- TASK GOAL
Rewrite only the lines from the line with "Click the word 'мотоциклів' in the response" to the line with "I will pos(451,201).", replacing "gear" with "cog" and leaving everything else unchanged.

- RECORDS FOR PROCESSING
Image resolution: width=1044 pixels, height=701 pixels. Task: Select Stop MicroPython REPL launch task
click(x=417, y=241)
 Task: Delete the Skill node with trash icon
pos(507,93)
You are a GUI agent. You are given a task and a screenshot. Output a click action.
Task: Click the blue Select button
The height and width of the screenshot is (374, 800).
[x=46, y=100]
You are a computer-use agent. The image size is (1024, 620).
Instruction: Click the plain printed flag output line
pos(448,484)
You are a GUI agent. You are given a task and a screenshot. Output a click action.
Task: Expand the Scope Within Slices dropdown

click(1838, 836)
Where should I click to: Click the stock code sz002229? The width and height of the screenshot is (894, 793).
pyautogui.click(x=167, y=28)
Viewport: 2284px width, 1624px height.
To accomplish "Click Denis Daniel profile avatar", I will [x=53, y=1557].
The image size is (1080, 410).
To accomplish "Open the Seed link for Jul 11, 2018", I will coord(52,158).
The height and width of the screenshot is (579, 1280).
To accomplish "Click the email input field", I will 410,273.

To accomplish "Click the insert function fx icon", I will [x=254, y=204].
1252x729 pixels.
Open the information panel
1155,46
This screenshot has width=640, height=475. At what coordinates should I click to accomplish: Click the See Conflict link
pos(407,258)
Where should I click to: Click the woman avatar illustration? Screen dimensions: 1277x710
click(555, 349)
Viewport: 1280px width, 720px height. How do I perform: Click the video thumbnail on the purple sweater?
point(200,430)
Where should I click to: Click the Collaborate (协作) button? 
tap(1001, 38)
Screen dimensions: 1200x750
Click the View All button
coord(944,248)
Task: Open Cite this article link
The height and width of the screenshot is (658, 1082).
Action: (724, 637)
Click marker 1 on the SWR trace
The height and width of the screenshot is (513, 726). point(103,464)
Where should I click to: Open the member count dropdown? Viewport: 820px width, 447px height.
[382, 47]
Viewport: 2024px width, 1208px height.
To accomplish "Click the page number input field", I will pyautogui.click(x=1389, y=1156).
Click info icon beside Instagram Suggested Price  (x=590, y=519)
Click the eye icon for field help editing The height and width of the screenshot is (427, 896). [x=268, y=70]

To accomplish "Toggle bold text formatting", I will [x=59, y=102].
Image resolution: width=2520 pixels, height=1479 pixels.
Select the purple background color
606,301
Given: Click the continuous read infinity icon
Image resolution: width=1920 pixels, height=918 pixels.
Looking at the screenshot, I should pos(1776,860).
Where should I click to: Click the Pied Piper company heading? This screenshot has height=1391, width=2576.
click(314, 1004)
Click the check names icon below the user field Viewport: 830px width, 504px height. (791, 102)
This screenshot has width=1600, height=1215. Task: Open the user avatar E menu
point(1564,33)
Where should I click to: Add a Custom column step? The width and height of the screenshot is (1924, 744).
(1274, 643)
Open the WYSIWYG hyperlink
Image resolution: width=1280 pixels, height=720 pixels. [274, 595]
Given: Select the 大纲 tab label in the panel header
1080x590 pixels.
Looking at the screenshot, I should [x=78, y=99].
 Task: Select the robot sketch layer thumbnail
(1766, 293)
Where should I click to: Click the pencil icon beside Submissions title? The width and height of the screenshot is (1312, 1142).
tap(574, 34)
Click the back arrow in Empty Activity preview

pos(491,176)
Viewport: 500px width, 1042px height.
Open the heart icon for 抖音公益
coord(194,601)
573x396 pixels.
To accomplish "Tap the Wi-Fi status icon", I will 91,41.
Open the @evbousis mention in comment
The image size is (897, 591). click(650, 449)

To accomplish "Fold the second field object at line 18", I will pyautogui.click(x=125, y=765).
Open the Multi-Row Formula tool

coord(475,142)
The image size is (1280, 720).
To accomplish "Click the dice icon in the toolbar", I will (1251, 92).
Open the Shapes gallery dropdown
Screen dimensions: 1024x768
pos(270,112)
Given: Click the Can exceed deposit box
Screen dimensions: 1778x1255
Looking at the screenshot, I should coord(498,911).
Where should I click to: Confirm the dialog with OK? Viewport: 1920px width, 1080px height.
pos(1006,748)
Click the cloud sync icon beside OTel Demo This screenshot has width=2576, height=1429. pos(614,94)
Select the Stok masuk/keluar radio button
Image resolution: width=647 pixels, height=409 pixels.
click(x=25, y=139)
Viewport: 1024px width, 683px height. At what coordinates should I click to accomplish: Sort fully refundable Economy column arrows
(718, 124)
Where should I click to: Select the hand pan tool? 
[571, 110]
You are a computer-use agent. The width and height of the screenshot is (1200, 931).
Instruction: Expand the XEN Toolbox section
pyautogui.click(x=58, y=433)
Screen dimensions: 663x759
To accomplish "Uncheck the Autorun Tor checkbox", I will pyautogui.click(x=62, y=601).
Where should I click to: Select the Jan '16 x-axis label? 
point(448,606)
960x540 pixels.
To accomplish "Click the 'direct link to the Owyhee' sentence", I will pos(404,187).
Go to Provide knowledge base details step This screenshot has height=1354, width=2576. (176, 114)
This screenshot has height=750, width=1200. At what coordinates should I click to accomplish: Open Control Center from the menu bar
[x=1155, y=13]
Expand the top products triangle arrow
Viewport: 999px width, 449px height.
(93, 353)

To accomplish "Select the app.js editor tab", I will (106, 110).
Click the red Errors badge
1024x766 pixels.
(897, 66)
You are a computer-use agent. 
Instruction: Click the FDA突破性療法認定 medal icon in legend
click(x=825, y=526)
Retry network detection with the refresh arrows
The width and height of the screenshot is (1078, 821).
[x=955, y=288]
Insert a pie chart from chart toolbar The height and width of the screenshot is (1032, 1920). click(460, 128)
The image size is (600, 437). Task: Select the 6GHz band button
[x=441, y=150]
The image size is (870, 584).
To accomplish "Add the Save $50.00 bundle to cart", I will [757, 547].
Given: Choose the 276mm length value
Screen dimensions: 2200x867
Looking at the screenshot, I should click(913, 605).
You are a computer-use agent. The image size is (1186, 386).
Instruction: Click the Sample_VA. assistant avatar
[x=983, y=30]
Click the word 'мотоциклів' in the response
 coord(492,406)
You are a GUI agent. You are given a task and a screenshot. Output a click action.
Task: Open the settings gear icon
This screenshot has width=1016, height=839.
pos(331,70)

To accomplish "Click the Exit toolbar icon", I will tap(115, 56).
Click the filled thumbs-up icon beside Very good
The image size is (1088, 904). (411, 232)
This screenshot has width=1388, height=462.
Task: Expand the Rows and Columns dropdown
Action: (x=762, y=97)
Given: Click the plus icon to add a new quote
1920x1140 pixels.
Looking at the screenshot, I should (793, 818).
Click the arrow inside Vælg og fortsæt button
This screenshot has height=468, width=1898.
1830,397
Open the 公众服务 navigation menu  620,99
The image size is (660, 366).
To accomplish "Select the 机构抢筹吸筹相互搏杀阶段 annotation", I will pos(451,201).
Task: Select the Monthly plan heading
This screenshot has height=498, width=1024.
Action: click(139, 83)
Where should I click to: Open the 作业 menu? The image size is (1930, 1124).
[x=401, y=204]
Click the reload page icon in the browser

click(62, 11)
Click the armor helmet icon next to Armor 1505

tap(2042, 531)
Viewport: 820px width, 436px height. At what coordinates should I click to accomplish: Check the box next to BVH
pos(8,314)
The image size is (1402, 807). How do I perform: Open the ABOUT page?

- RESPONSE TO THE TASK
Click the word 'мотоциклів' in the response
 coord(492,406)
You are a GUI agent. You are given a task and a screenshot. Output a click action.
Task: Open the settings cog icon
This screenshot has width=1016, height=839.
pos(331,70)

To accomplish "Click the Exit toolbar icon", I will tap(115, 56).
Click the filled thumbs-up icon beside Very good
The image size is (1088, 904). (411, 232)
This screenshot has width=1388, height=462.
Task: Expand the Rows and Columns dropdown
Action: (x=762, y=97)
Given: Click the plus icon to add a new quote
1920x1140 pixels.
Looking at the screenshot, I should (793, 818).
Click the arrow inside Vælg og fortsæt button
This screenshot has height=468, width=1898.
1830,397
Open the 公众服务 navigation menu  620,99
The image size is (660, 366).
To accomplish "Select the 机构抢筹吸筹相互搏杀阶段 annotation", I will pos(451,201).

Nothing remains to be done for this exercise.